Beyond these five timeless branding principles is one that summarizes everything about today’s environment: A brand is a promise of an experience. The best illustration of this principle comes from the lament, “I wish I could check into the hotel room I saw in that magazine ad.” All too often, what we experience with a product or service fails to meet what is implied or promised by the brand ahead of the purchase decision. In the earlier days of refractive surgery, this was exemplified by ads that promised patients could throw away their glasses forever. We know that is not entirely true, but that expectation was set and brings to mind another saying, “Disappointment is the result of badly managed expectations.”

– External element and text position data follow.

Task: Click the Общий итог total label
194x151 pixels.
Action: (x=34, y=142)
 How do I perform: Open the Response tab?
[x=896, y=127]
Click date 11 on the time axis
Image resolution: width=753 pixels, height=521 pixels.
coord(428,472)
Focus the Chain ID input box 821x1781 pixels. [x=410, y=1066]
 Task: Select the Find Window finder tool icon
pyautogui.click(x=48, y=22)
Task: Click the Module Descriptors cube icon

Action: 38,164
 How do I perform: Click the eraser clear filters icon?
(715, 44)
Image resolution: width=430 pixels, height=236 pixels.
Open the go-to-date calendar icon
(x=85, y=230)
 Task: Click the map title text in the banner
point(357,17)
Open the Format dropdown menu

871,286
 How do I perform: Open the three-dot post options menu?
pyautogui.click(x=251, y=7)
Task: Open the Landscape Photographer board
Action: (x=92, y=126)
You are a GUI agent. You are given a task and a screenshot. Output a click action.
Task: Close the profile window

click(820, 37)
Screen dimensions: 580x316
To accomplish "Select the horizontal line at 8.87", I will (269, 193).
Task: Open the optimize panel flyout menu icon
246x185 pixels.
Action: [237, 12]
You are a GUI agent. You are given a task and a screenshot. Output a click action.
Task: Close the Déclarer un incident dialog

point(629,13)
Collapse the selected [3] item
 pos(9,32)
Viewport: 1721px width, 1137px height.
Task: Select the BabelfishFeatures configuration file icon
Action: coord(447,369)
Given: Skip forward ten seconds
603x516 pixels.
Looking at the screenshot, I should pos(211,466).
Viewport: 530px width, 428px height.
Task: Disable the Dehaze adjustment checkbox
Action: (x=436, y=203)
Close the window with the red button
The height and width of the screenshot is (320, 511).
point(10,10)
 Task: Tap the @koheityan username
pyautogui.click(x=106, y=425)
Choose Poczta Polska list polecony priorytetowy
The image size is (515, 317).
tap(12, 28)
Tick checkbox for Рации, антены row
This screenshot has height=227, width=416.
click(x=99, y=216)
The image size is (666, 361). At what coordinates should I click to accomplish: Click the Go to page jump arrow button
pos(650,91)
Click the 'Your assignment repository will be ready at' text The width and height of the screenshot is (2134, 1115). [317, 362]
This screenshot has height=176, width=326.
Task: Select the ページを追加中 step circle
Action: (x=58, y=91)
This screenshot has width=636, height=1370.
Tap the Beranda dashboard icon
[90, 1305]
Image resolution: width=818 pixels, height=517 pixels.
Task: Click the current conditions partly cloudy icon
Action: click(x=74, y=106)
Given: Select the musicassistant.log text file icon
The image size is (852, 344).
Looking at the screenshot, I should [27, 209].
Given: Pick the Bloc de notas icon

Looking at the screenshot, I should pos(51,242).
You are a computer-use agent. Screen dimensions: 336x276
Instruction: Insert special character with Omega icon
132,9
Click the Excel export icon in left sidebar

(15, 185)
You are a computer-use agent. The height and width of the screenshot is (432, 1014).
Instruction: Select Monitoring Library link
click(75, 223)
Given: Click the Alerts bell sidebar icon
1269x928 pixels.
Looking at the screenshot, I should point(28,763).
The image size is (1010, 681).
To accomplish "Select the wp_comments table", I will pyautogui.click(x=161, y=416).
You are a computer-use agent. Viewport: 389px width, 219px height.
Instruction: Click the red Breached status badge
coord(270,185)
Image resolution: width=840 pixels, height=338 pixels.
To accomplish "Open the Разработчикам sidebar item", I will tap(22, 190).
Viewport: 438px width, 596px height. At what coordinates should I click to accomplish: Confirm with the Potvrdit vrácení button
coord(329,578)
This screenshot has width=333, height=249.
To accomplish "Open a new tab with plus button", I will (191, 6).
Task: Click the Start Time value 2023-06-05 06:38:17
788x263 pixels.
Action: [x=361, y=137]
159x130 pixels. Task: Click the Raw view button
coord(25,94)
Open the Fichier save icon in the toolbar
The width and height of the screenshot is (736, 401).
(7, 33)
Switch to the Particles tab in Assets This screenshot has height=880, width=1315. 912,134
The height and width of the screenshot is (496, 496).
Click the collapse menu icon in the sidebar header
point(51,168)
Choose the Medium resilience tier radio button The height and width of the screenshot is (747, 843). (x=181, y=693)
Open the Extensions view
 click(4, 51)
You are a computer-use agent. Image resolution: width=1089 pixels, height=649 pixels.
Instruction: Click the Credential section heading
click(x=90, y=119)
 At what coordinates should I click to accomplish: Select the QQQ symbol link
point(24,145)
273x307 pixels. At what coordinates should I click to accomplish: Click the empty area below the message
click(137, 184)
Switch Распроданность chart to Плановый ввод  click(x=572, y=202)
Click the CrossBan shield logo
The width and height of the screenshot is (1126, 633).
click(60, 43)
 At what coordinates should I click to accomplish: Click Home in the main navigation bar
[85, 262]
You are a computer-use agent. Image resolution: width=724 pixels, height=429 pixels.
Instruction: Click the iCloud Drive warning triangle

Your role as a surgeon is, at its core, one of managing expectations. Your branding efforts should be reinforced by everything that happens when patients are interacting with you and or your team. The customer service you provide is a subset of how patients view their overall experience (ie, the one that’s been “promised” from the beginning of their interaction with you, which long precedes their consultation or surgery).
If you take the time and energy to design the customer experience from the patient’s perspective, you will be in a better position to fulfill that “brand promise” and help the patient experience be one that is truly transformational in nature. This means less reliance on the technology or outcome and greater focus on everything else surrounding and supporting that outcome and its perceived value. In short, it means taking your brand building as seriously as you do your clinical and surgical skill building.